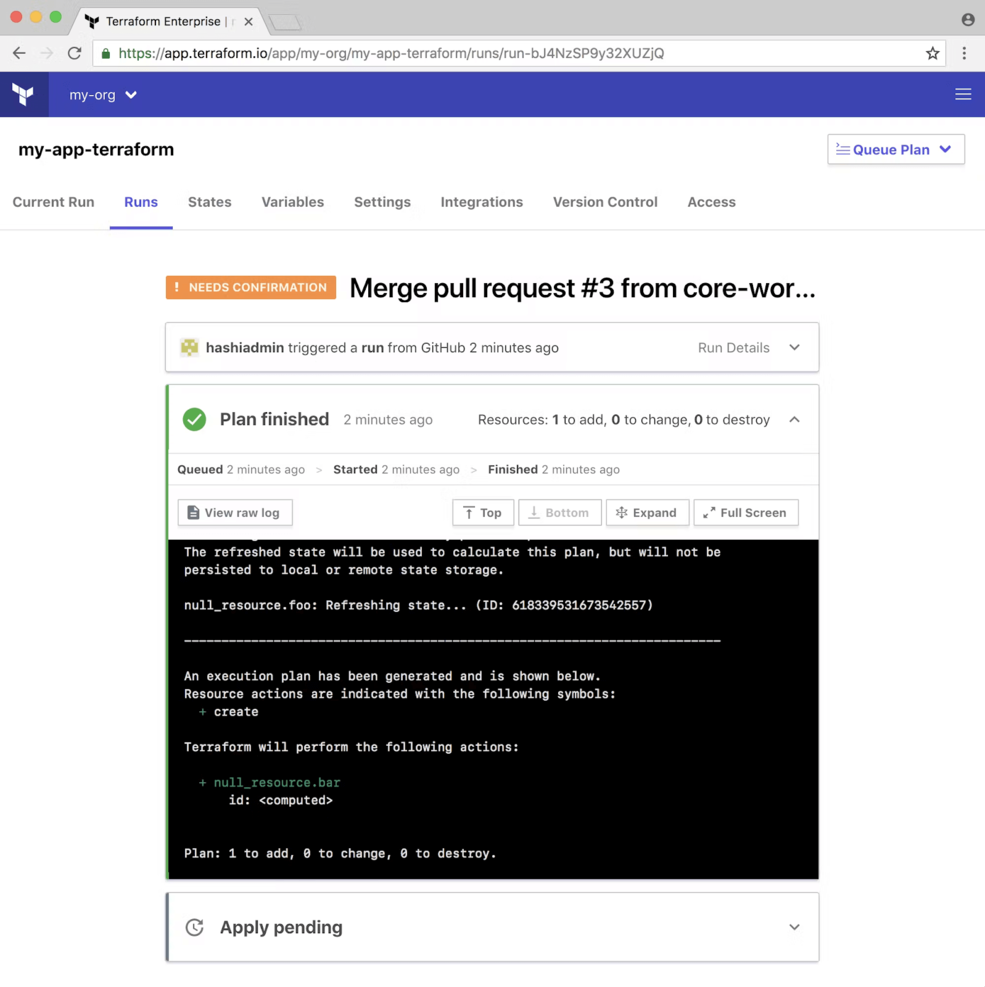Click the green Plan finished checkmark

[194, 419]
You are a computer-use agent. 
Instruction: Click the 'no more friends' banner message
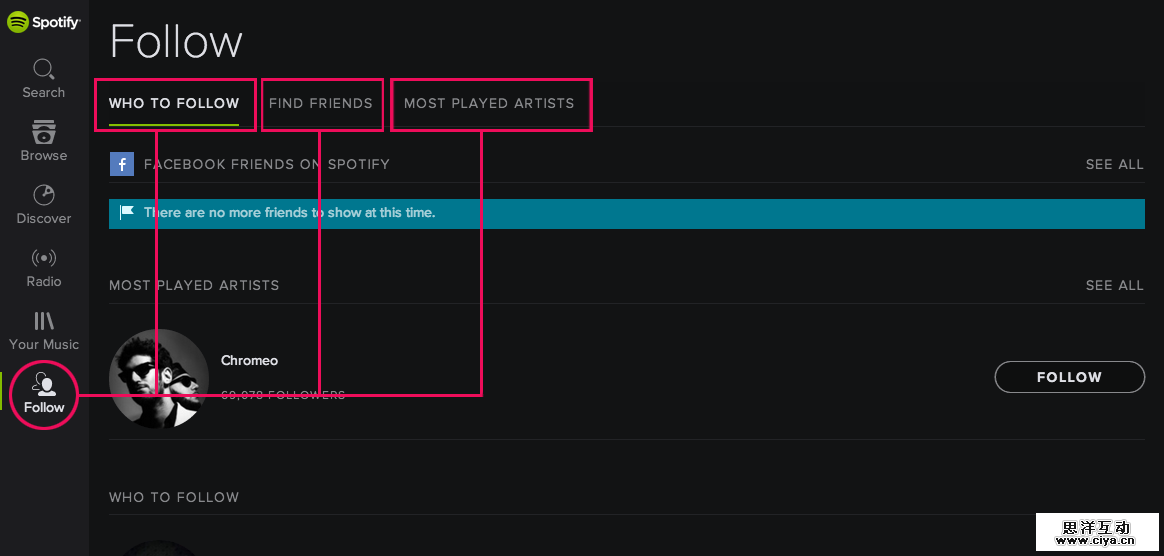click(289, 212)
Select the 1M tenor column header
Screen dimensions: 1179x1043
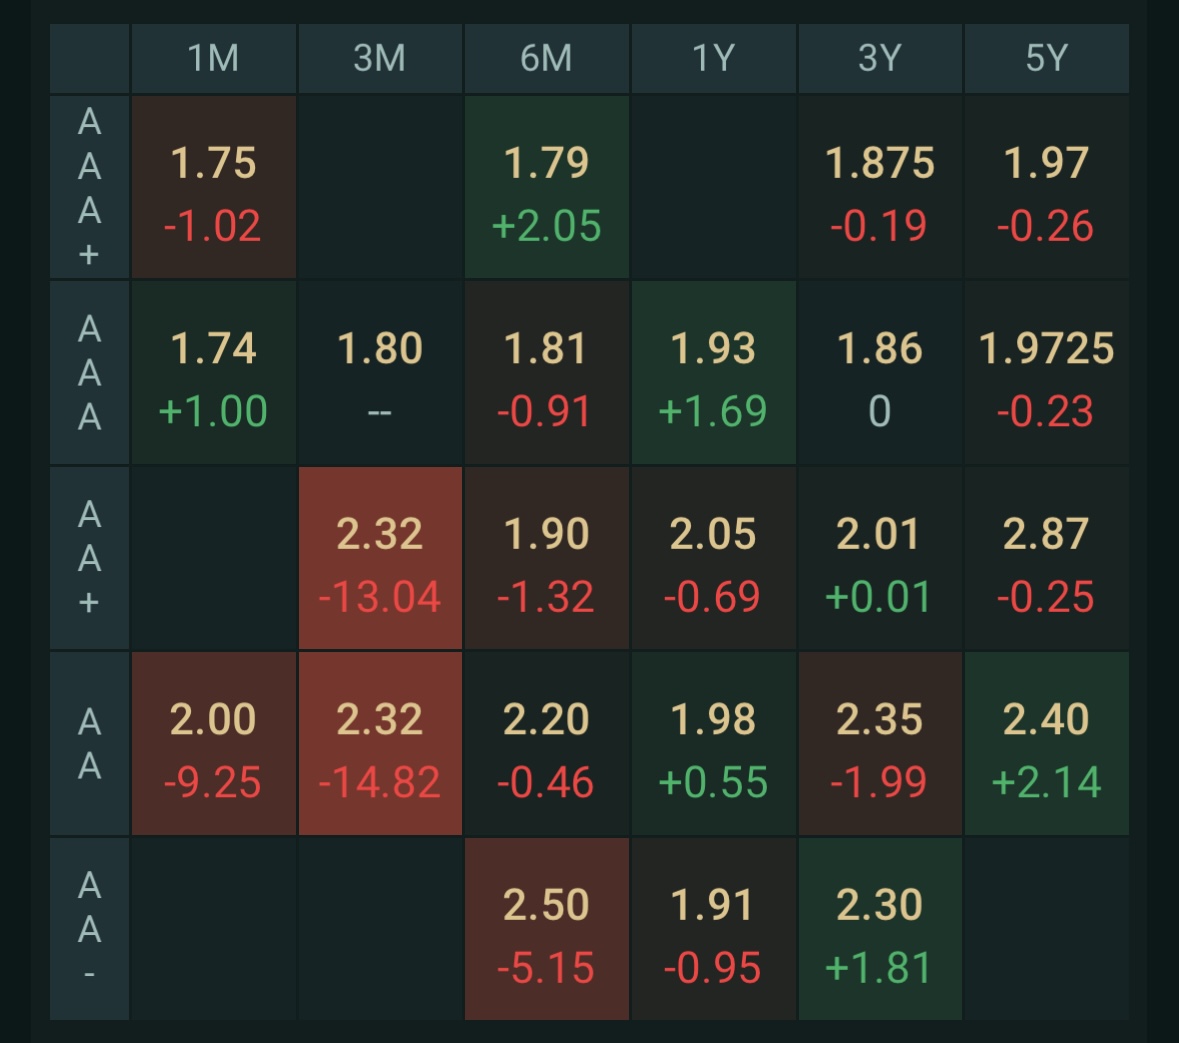213,58
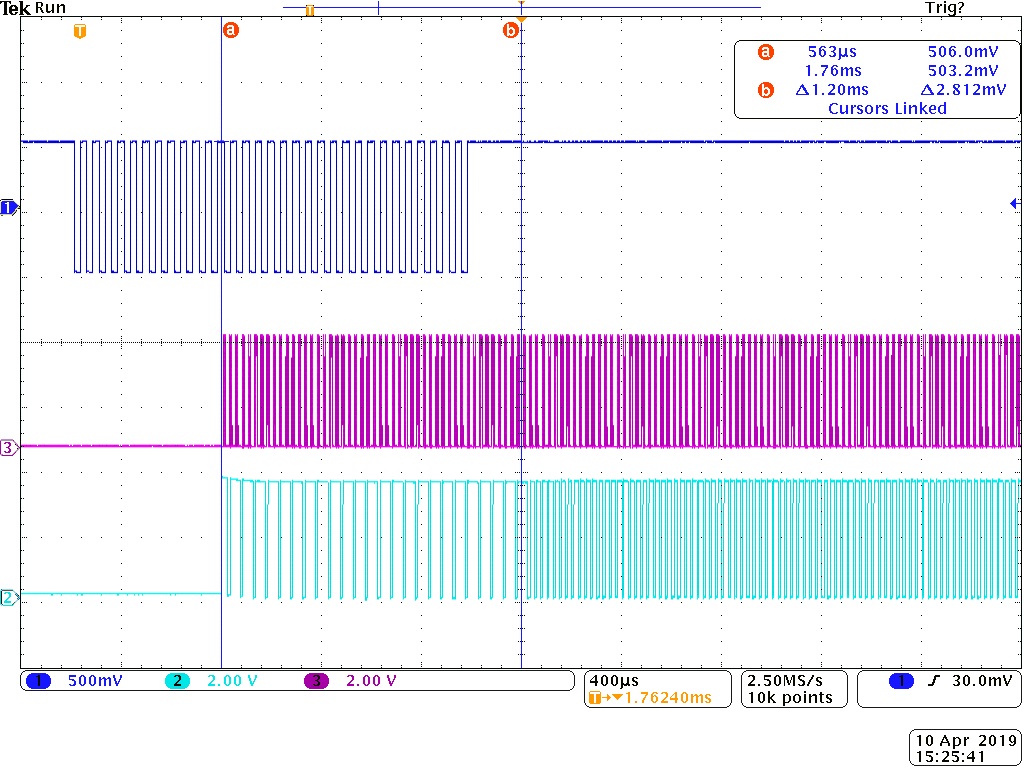The image size is (1024, 768).
Task: Click the orange trigger position T marker
Action: (80, 31)
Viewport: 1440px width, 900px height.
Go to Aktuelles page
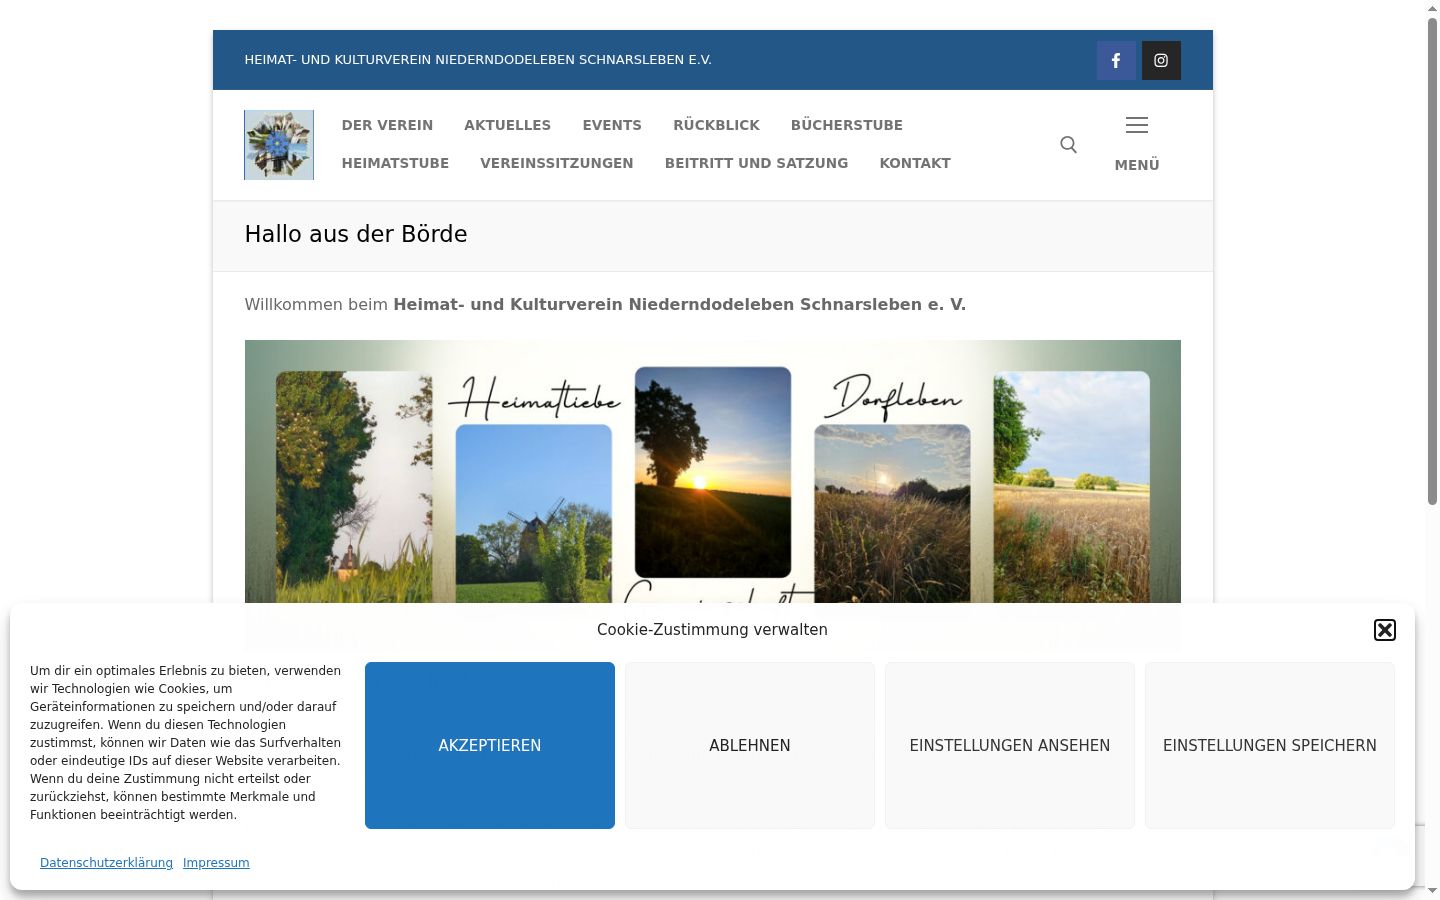[x=507, y=125]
---
- [ASSIGNMENT]: Transcribe the listing above exactly, but only from the line with "You are a computer-use agent." through the line with "Viewport: 1440px width, 900px height.". Include both of those lines and omit the pictures.

- [ANSWER AREA]:
You are a computer-use agent. 
Instruction: Click the 'no more friends' banner message
click(289, 212)
Select the 1M tenor column header
Screen dimensions: 1179x1043
213,58
The image size is (1024, 768).
Task: Click the orange trigger position T marker
Action: (80, 31)
Viewport: 1440px width, 900px height.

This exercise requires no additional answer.